> [Document passage]:
= Beginning of Section =

It’s practically just a non-evolutionary footprint of life as it evolves. It’s probably adaptation is better to use in biology because this system cannot evolve and cannot adapt and it cannot adopt this proton and electron tunneling system in the mitochondria it cannot adopt and cannot evolve into anything. That’s why our nutrition is so important we provide protons for this tunneling scenario in our mitochondria if you know what I’m talking about.
We are pretty much trapped into a like metabolic tunneling process in the mitochondria that cannot be changed in any way. We cannot really adopt to processed food and refined food with deuterium, which we’re going to cover I guess in a minute. That’s the best way I can describe this system. I’m not sure how easy this system is to understand but I think in principles, we have to mention these so you have some grabbing points where you can do your own studies and explore more about this system.

= End of Section =

> [Recorded data]:
= Beginning of Section =

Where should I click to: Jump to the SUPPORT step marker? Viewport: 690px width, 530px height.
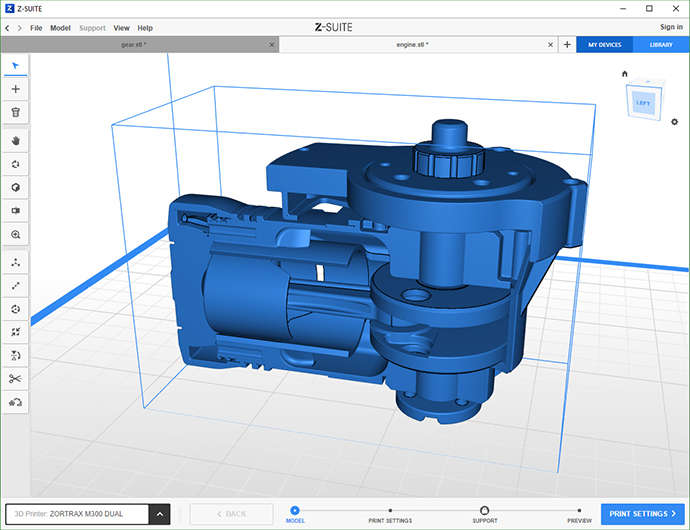pos(484,510)
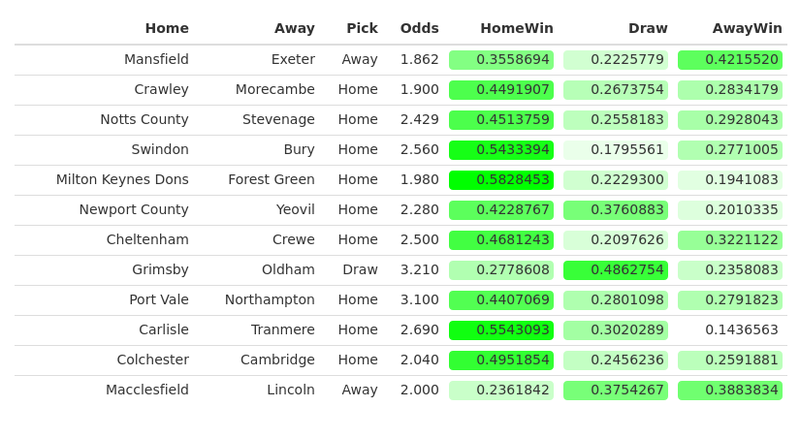Select the Macclesfield row home cell
The height and width of the screenshot is (438, 800).
(147, 390)
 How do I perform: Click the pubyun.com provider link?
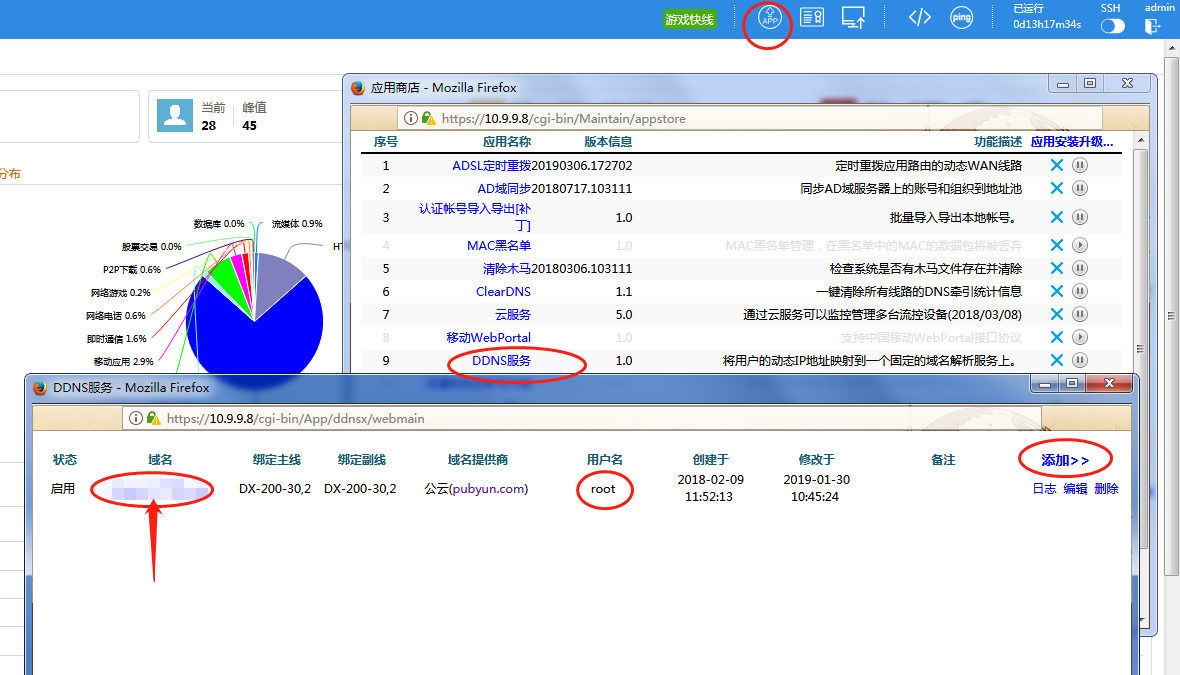pyautogui.click(x=487, y=489)
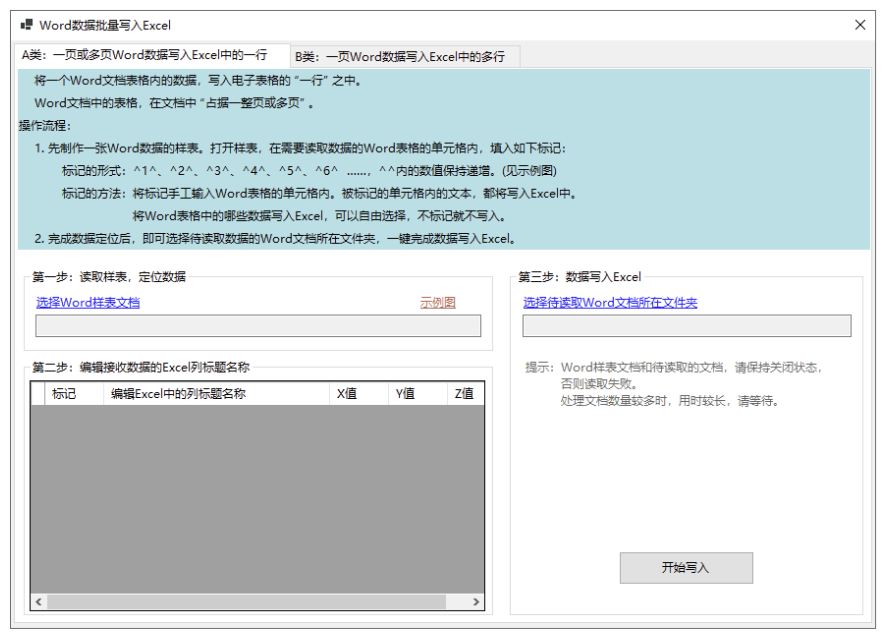The image size is (885, 637).
Task: Click the right arrow of the bottom scrollbar
Action: 477,601
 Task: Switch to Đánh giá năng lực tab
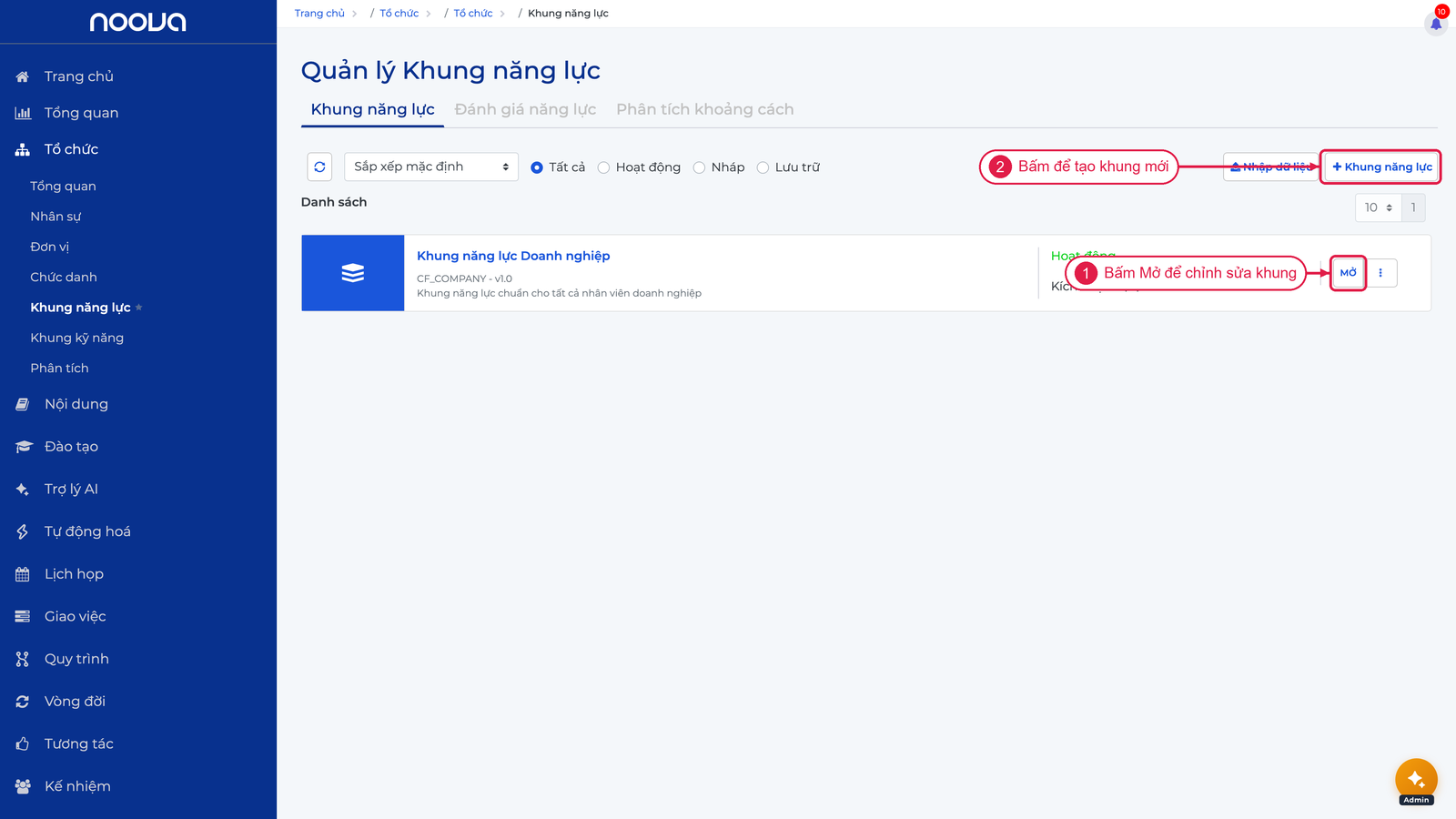pos(525,109)
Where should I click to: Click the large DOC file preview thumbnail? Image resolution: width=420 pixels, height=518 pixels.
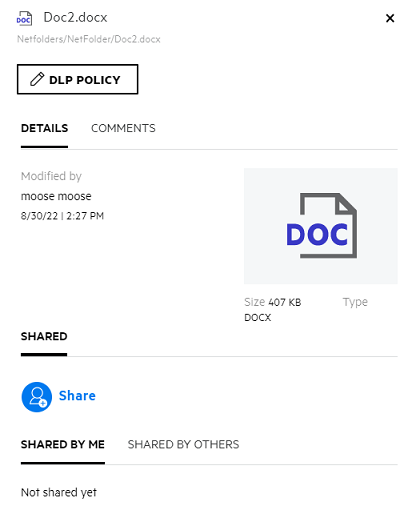click(321, 226)
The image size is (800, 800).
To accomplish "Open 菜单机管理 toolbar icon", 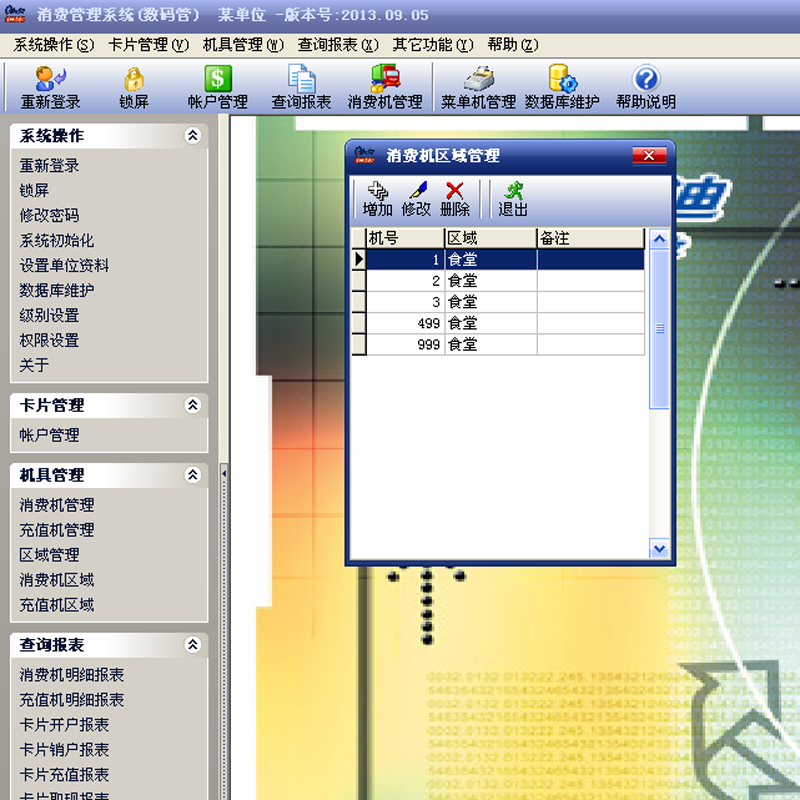I will (478, 87).
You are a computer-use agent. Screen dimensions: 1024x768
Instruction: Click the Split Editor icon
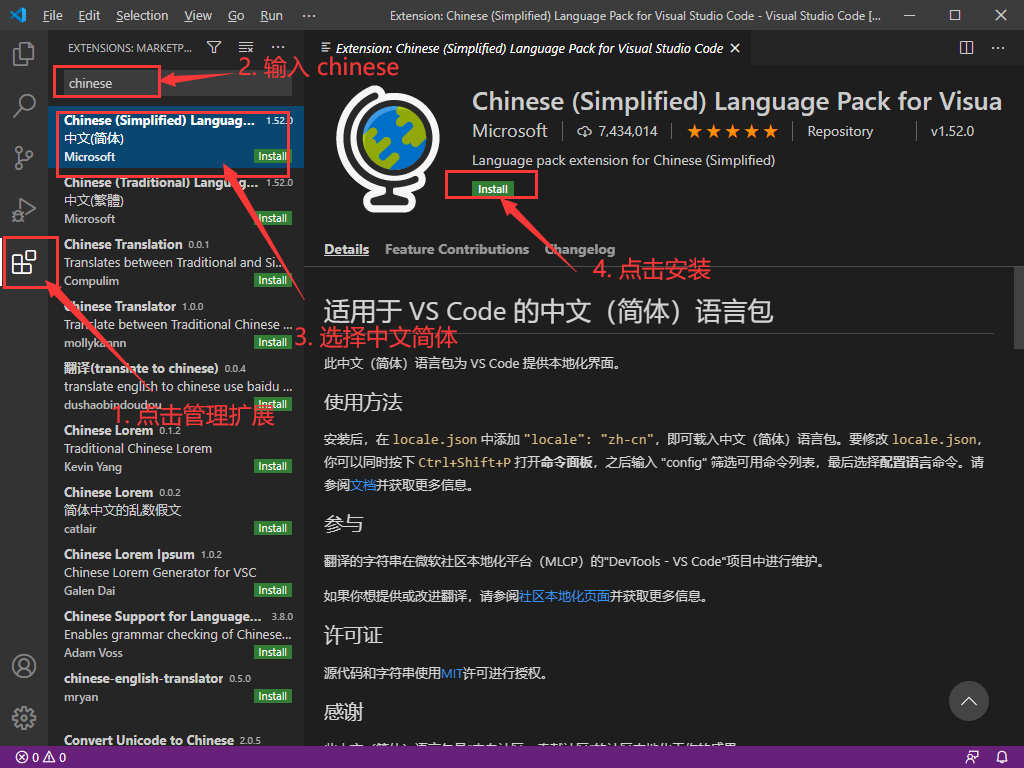point(966,47)
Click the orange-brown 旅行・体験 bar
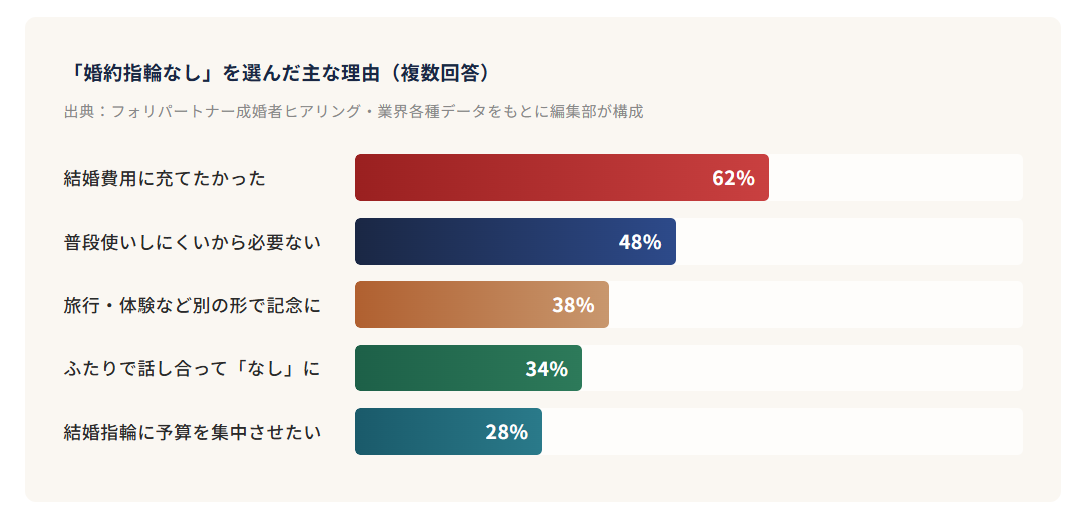 (x=450, y=305)
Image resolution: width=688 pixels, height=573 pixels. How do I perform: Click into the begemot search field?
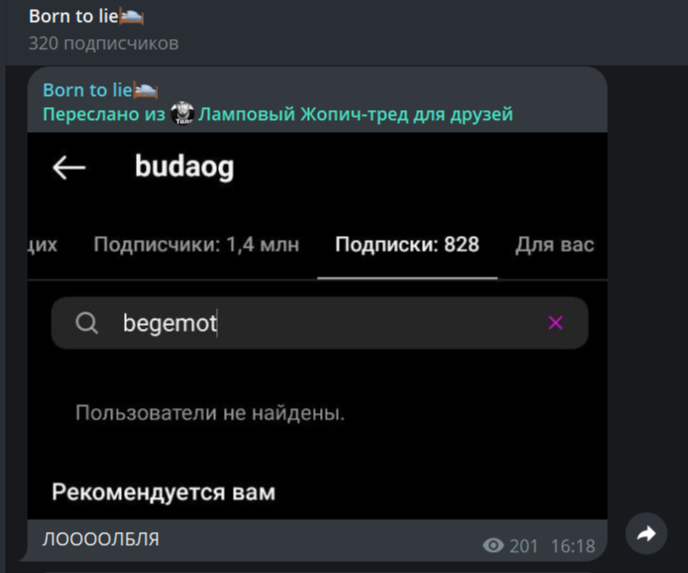coord(320,323)
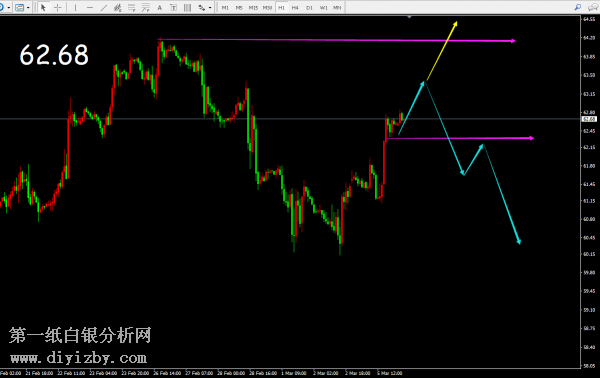Activate the crosshair tool

pos(57,7)
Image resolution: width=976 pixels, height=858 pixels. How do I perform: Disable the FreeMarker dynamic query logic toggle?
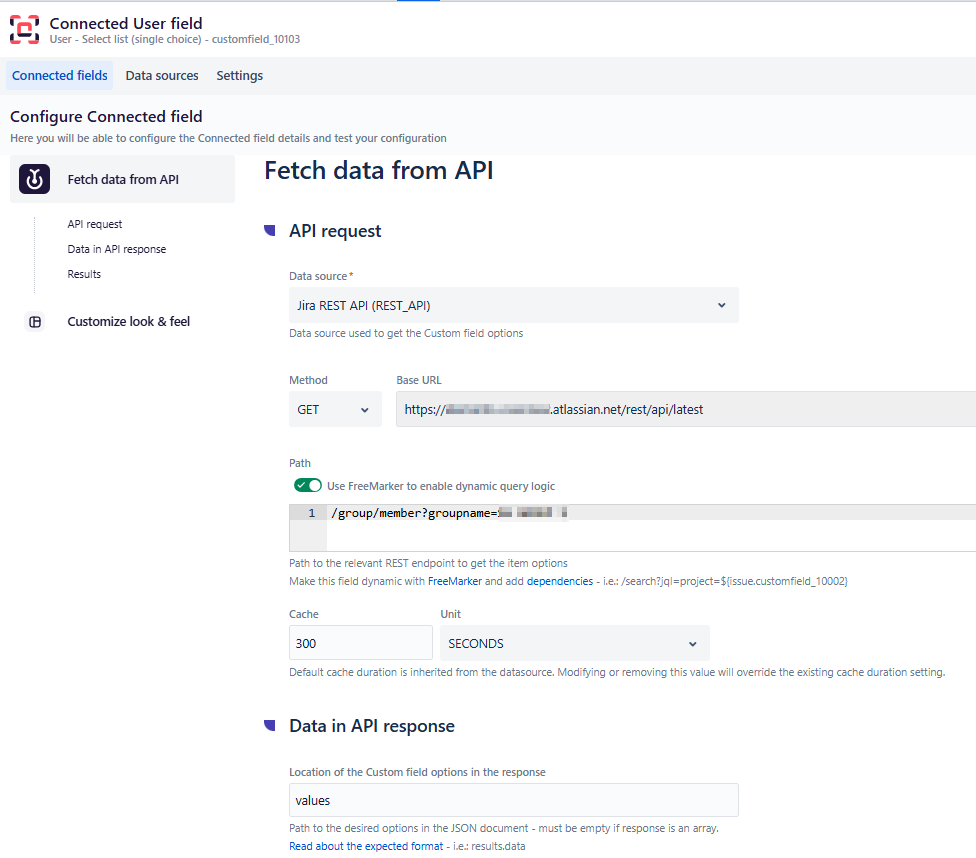[x=308, y=484]
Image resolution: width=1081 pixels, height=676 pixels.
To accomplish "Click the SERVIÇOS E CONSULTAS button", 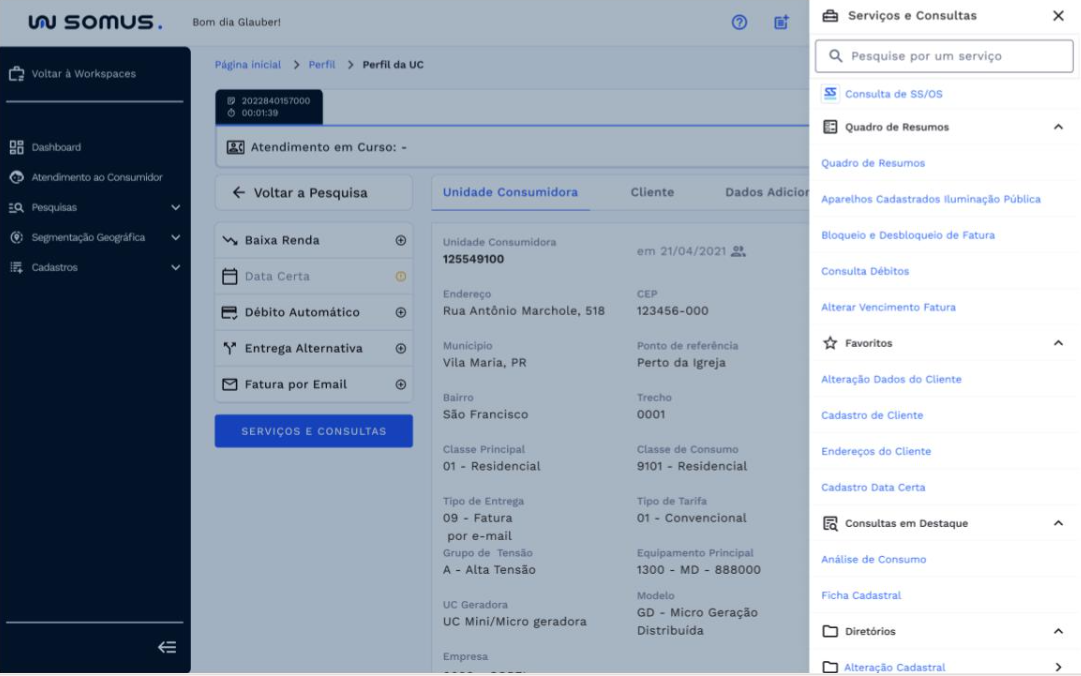I will coord(312,430).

= End of Section =

> [Problems to solve]:
[1] Answer these questions about the mitochondrial tunneling passage.
(a) According to the first paragraph, what does our nutrition provide for the tunneling scenario in our mitochondria?
(b) What kinds of food does the second paragraph say we cannot really adopt to?
(c) What does the second paragraph say cannot happen to the metabolic tunneling process in the mitochondria in any way?
[2] Copy the mitochondrial tunneling passage word for word from "We are pretty" to "about this system.".

> [Written responses]:
[1]
(a) Protons.
(b) Processed food and refined food with deuterium.
(c) It cannot be changed.

[2]
We are pretty much trapped into a like metabolic tunneling process in the mitochondria that cannot be changed in any way. We cannot really adopt to processed food and refined food with deuterium, which we’re going to cover I guess in a minute. That’s the best way I can describe this system. I’m not sure how easy this system is to understand but I think in principles, we have to mention these so you have some grabbing points where you can do your own studies and explore more about this system.